_INFORMATION SUPPLIED_

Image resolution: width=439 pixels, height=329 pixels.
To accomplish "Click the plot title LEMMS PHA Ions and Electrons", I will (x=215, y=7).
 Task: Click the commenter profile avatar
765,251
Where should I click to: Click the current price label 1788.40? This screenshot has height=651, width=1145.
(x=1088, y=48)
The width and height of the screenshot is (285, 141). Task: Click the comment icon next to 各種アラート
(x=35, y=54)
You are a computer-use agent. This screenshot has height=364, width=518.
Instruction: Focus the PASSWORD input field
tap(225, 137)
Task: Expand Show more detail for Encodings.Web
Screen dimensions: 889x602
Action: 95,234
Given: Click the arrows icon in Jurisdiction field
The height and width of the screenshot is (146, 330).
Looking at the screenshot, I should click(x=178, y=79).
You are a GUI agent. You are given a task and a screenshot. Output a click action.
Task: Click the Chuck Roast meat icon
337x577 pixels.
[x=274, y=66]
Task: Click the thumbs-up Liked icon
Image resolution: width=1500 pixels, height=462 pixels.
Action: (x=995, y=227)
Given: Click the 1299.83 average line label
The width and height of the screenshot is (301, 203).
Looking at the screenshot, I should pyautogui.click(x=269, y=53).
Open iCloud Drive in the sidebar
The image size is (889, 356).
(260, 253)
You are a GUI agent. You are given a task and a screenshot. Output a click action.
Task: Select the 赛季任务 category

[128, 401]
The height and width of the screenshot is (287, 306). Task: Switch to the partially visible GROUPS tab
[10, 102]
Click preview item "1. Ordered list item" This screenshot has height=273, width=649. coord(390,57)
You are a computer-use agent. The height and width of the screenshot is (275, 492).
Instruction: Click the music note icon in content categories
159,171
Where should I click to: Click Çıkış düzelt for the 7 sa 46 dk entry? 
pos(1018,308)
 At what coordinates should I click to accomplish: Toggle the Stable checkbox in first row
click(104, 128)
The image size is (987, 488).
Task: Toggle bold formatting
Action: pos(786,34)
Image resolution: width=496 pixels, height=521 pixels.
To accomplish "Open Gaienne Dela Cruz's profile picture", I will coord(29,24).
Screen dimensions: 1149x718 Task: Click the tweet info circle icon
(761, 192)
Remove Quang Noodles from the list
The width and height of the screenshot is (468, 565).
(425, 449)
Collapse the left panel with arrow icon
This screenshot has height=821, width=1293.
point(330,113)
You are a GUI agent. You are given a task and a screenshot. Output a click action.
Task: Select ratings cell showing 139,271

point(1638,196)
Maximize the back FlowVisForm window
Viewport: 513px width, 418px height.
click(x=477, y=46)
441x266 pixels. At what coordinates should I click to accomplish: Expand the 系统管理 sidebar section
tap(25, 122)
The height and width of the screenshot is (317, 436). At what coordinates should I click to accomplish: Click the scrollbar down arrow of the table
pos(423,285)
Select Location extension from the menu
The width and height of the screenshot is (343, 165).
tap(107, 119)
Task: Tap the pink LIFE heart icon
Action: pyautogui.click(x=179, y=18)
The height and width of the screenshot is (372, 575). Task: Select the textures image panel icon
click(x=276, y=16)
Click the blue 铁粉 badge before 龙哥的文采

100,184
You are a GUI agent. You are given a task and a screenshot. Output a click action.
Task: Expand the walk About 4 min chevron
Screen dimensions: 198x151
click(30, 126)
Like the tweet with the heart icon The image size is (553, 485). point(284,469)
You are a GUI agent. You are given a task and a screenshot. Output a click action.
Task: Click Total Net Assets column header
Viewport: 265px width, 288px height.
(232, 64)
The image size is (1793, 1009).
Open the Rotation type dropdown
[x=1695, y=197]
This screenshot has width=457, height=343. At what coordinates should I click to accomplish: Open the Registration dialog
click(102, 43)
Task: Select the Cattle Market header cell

_TO BE DONE_
Reproduce the rows above verbatim, from the first row through the line containing "pos(1018,308)", with both of those lines included.

_FINISHED EXERCISE_
Image resolution: width=439 pixels, height=329 pixels.
To accomplish "Click the plot title LEMMS PHA Ions and Electrons", I will (x=215, y=7).
 Task: Click the commenter profile avatar
765,251
Where should I click to: Click the current price label 1788.40? This screenshot has height=651, width=1145.
(x=1088, y=48)
The width and height of the screenshot is (285, 141). Task: Click the comment icon next to 各種アラート
(x=35, y=54)
You are a computer-use agent. This screenshot has height=364, width=518.
Instruction: Focus the PASSWORD input field
tap(225, 137)
Task: Expand Show more detail for Encodings.Web
Screen dimensions: 889x602
Action: 95,234
Given: Click the arrows icon in Jurisdiction field
The height and width of the screenshot is (146, 330).
Looking at the screenshot, I should click(x=178, y=79).
You are a GUI agent. You are given a task and a screenshot. Output a click action.
Task: Click the Chuck Roast meat icon
337x577 pixels.
[x=274, y=66]
Task: Click the thumbs-up Liked icon
Image resolution: width=1500 pixels, height=462 pixels.
Action: (x=995, y=227)
Given: Click the 1299.83 average line label
The width and height of the screenshot is (301, 203).
Looking at the screenshot, I should pyautogui.click(x=269, y=53).
Open iCloud Drive in the sidebar
The image size is (889, 356).
(260, 253)
You are a GUI agent. You are given a task and a screenshot. Output a click action.
Task: Select the 赛季任务 category

[128, 401]
The height and width of the screenshot is (287, 306). Task: Switch to the partially visible GROUPS tab
[10, 102]
Click preview item "1. Ordered list item" This screenshot has height=273, width=649. coord(390,57)
You are a computer-use agent. The height and width of the screenshot is (275, 492).
Instruction: Click the music note icon in content categories
159,171
Where should I click to: Click Çıkış düzelt for the 7 sa 46 dk entry? 
pos(1018,308)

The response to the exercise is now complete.